WHAT THE TASK REQUIRES: Skip the images. Copy the records exactly as written.

:::

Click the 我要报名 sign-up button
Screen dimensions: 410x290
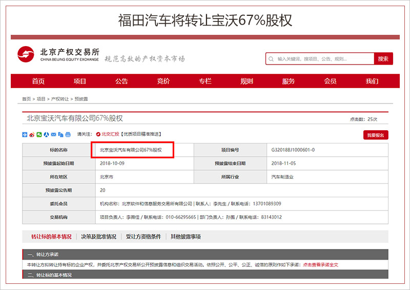(376, 135)
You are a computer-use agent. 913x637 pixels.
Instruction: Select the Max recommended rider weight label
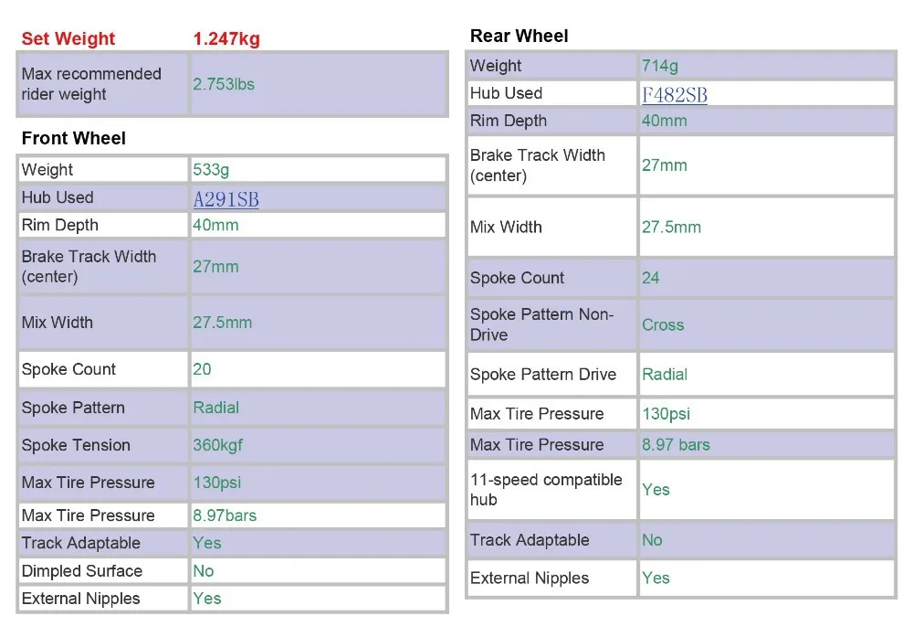coord(91,84)
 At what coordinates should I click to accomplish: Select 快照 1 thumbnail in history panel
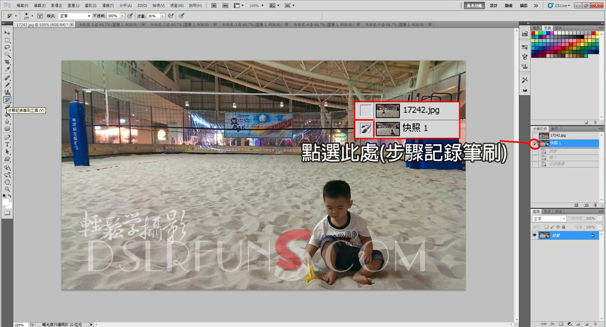pyautogui.click(x=544, y=143)
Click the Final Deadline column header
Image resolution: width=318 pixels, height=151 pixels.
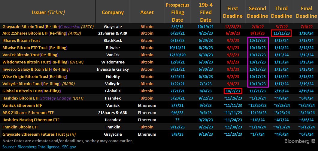point(305,12)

:::

RESPONSE TO THE TASK:
Click the 我要报名 sign-up button
Screen dimensions: 410x290
(376, 135)
You are a computer-use agent. 913x637 pixels.
Instruction: Select the Max recommended rider weight label
coord(91,84)
 At what coordinates should I click to accomplish: Select 快照 1 thumbnail in history panel
pyautogui.click(x=544, y=143)
Click the Final Deadline column header
Image resolution: width=318 pixels, height=151 pixels.
point(305,12)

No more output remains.